Jeff Zients, director of the National Economic Council, said because of baseball’s international appeal, Cooperstown makes sense as the backdrop for the president’s tourism pitch, adding the United States is “No. 1 in the world in international tourism revenue.”
“More international visitors equals more jobs,” he said. “It’s that simple.”
Attendance at the Hall of Fame has suffered in the past decade because of a faltering economy, higher gas prices and a steroids scandal that engulfed the game. There were no living players inducted in 2013, which at one time was expected to be a banner class headlined by Barry Bonds, Roger Clemens and others later implicated in performance-enhancing drug use.

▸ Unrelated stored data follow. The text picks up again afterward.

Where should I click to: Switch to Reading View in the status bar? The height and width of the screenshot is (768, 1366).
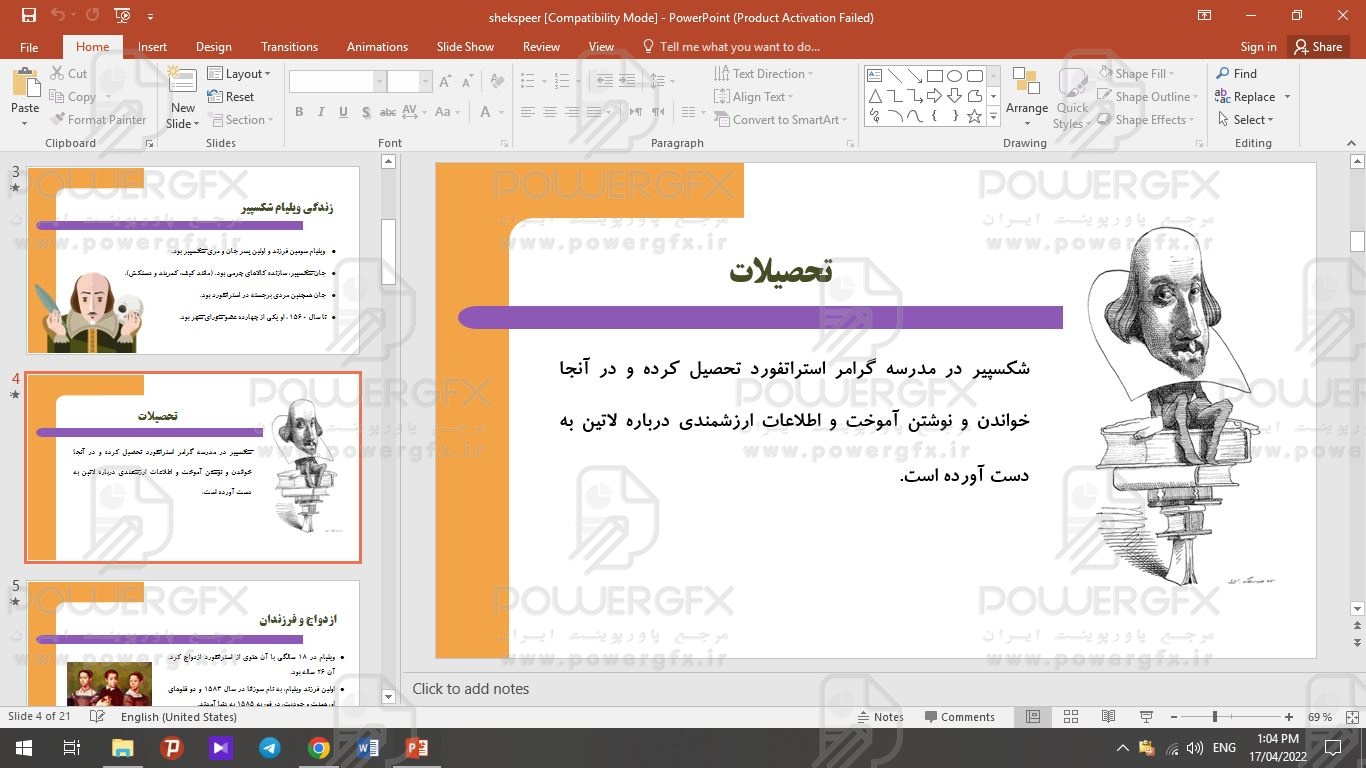tap(1108, 717)
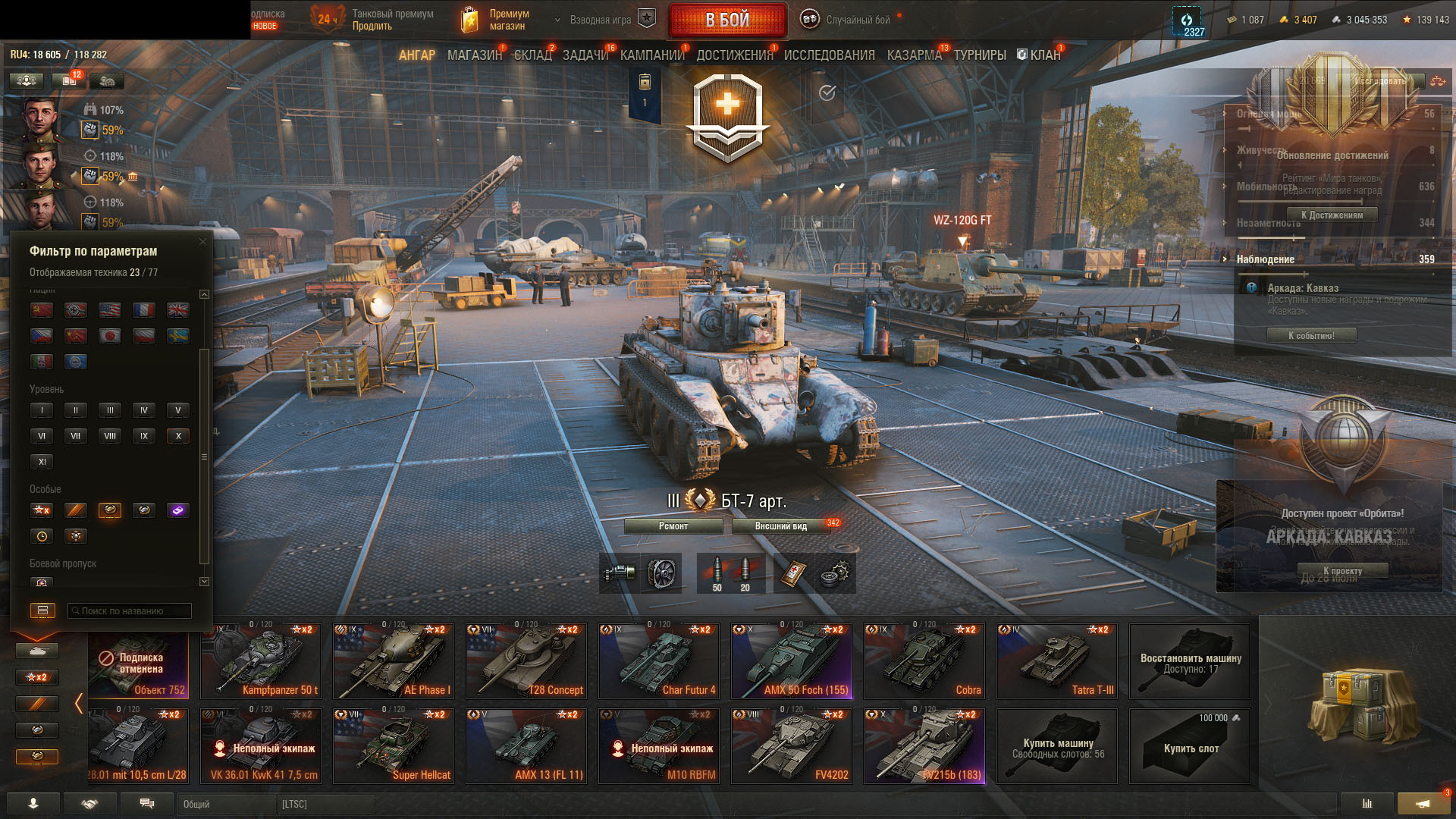
Task: Open the МАГАЗИН tab
Action: 475,55
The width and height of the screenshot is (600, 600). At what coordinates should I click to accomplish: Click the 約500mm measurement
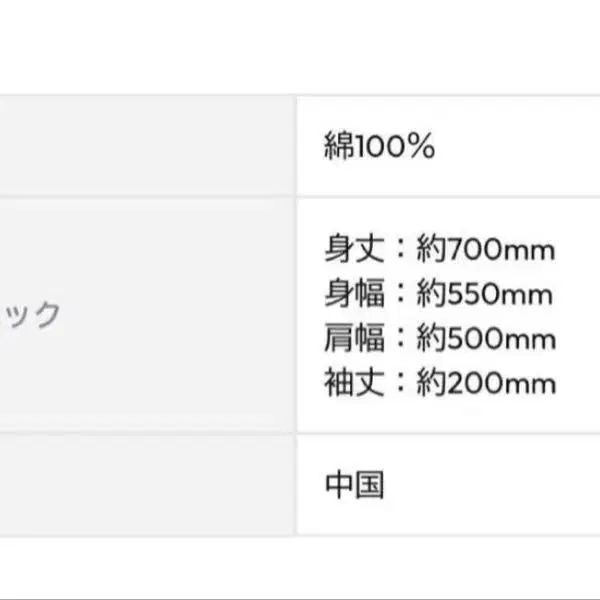pyautogui.click(x=486, y=338)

But the future looks brighter, with fan favorites Joe Torre, Greg Maddux, Tom Glavine, Frank Thomas, Tony La Russa and Bobby Cox being enshrined this summer. Future Hall of Famers Mariano Rivera, Derek Jeter and Ken Griffey Jr. are also expected to draw throngs to Cooperstown, but the biggest draw of all could be Ichiro Suzuki, thanks to the expected multitude from Japan who would make the sojourn for his induction.
On Wednesday, Main Street bustled with preparations. Village Trustee James Dean volunteered his time to weed and rake around the trees, as a work crew finished an unrelated sidewalk project beneath a banner welcoming the president to Cooperstown.
Dean said a lot of people like himself will use the presidential visit to highlight an issue other than tourism: Their opposition to fracking. If ever given the opportunity, he would like to ask the president about energy alternatives.
“I would ask him if he would reconsider some of his positions on fracking and fast-track renewable energies,” he said.
Like almost any presidential visit, Obama’s trip to Cooperstown is expected to draw various protesters to Main Street on a range of issues.
“A lot of people in this town don’t agree with his positions, but they respect his position as president,” said contractor Norman Johannesen, who said he voted for the president, but has issues to pick with him. “I could tell him a few things. … ”
Others in the village Wednesday, from public officials to tourists, were asked what they would ask the president. Most leaned toward the personal. Cooperstown Mayor Jeff Katz, who moved from New York to Chicago and back, would ask the president about his favorite hometown pizza. John Watkins, a tourist from Fresno, California, visiting the Hall, would like to know who is Obama’s favorite player. Richard Abbate, the Otsego County Democratic chairman, would ask how a president, any president, draws stamina given the demands of the job.
Others have issue questions. Janice Dreeke, a bookkeeper from Canton, Connecticut, would ask how the economy can be strengthened “from the bottom up” to help the middle class. Pat Grady, visiting with her husband and grandson from the Bay Area of California, wants something done for people who still can’t afford deductibles under the Affordable Care Act.
Patricia Szarpa, executive director of the Cooperstown Chamber of Commerce, said she would ask about small business development.
“I want him to keep the focus on the work he’s doing to help small business owners, since so much of tourism is small business,” she said.
According to the White House, international visitors to the United States grew from 55 million to 70 million between 2009 and 2013. In 2013, these tourists spent a record $180.7 billion. The number of visas issued has risen 42 percent since 2010. On average, a foreign tourist spends $4,500 per visit.
“Travel and tourism is indeed booming in the United States,” Zients said.